Desde AMSOFIPO, ella impulsa programas de Educación Financiera con ese enfoque: no se trata de volver expertas a todas las personas, sino de devolverle al dinero su verdadero lugar: el de una herramienta fundamental para tener un bienestar financiero.

Una historia personal que se volvió misión colectiva.

Cuando habla de su papá, no lo hace como funcionaria, lo hace como hija, como mujer que recibió un mensaje claro y poderoso en una época donde no siempre era fácil escucharlo: “Tú también puedes construir tu futuro.”

Esa semilla personal se volvió causa. Hoy, como cabeza de la Asociación que agrupa a las SOFIPOs, Miriam Chávez trabaja para que millones de personas tengan acceso a productos seguros, regulados y accesibles, sin importar su nivel de ingresos, género o historia laboral.

“La inclusión no es una palabra de moda.
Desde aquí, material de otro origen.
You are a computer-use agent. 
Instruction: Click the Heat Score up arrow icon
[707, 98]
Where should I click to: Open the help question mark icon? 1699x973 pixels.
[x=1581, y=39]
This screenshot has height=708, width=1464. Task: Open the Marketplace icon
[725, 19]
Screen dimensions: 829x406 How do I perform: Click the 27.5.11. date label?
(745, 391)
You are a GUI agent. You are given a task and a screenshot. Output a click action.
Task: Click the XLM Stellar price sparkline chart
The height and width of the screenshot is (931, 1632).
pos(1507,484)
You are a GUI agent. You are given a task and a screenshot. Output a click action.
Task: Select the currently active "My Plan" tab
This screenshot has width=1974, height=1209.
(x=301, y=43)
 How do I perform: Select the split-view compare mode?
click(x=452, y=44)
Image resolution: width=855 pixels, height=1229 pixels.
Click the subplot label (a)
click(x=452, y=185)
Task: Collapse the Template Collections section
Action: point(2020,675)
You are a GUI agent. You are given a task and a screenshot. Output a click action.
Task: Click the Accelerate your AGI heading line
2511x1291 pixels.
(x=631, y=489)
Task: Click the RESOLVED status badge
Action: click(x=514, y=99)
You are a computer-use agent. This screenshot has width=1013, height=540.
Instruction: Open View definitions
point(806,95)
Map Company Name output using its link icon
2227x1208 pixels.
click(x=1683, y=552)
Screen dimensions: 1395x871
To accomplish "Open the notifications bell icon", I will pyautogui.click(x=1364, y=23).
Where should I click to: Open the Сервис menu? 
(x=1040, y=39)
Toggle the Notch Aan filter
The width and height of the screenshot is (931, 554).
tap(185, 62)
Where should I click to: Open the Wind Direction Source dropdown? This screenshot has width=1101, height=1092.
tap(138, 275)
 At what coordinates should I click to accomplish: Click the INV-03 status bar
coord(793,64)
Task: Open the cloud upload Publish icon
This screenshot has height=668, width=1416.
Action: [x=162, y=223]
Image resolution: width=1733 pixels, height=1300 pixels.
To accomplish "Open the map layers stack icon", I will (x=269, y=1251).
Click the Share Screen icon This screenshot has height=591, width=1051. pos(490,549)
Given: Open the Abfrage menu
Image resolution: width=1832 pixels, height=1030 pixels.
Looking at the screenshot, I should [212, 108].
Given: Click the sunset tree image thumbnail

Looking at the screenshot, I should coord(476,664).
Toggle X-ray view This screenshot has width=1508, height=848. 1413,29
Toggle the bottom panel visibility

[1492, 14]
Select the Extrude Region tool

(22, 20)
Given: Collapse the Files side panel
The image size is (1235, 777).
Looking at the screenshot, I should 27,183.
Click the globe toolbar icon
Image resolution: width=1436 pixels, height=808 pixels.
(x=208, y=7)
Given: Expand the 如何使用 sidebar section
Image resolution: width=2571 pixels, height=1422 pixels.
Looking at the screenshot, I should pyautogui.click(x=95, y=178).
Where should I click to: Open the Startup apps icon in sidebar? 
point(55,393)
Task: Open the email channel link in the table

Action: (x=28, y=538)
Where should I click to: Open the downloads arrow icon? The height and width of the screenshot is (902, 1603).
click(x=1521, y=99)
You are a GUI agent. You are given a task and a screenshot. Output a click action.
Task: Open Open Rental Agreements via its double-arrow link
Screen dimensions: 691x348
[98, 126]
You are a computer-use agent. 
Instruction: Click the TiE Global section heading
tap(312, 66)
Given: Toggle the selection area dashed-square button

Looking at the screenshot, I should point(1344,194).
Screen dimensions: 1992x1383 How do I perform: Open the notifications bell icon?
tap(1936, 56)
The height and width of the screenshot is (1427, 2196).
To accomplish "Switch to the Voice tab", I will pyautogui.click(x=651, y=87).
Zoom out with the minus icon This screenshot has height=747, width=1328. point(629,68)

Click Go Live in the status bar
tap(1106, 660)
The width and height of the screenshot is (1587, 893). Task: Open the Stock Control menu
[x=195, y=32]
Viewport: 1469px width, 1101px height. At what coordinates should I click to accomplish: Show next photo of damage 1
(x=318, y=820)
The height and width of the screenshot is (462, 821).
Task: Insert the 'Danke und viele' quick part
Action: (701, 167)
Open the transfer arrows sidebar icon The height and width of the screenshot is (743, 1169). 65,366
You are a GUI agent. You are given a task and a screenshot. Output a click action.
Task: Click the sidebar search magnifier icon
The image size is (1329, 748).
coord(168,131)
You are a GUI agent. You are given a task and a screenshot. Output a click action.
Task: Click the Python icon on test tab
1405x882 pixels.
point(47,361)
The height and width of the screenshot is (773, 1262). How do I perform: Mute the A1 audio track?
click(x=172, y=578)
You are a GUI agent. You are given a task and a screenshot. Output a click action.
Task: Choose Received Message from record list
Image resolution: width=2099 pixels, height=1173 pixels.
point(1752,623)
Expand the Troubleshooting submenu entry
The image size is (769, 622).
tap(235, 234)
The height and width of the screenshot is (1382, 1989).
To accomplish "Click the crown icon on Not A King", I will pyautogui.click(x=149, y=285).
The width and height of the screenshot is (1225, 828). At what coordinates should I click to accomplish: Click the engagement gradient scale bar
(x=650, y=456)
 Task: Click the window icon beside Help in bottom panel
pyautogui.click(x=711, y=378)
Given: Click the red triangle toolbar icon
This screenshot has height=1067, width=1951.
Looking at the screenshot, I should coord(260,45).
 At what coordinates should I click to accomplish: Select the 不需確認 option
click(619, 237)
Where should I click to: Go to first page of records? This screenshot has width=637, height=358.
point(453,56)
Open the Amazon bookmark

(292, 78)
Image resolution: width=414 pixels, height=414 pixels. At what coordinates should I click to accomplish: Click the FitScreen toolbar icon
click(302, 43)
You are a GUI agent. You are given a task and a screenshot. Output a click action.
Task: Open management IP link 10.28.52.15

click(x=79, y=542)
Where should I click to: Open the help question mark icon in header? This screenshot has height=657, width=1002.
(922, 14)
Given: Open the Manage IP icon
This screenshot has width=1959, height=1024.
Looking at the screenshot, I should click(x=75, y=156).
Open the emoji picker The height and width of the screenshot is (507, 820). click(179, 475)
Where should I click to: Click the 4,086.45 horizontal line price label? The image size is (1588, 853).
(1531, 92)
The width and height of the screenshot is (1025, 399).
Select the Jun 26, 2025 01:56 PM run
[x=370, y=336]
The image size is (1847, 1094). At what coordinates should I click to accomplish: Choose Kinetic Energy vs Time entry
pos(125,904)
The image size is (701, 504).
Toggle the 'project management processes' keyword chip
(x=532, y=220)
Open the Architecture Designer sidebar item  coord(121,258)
Es un principio. Y desde el sistema financiero también se construye justicia.”

Este Día del Padre…

Hablemos de amor, sí. Pero también de legado, uno que se siembra con actos pequeños: enseñar a ahorrar, a no tenerle miedo al dinero, a tomar decisiones informadas. Uno que no se ve, pero se queda. Como el de un papá que, sin grandes discursos, te hace sentir capaz y te deja algo que vale más que el dinero: la libertad de saber administrarlo.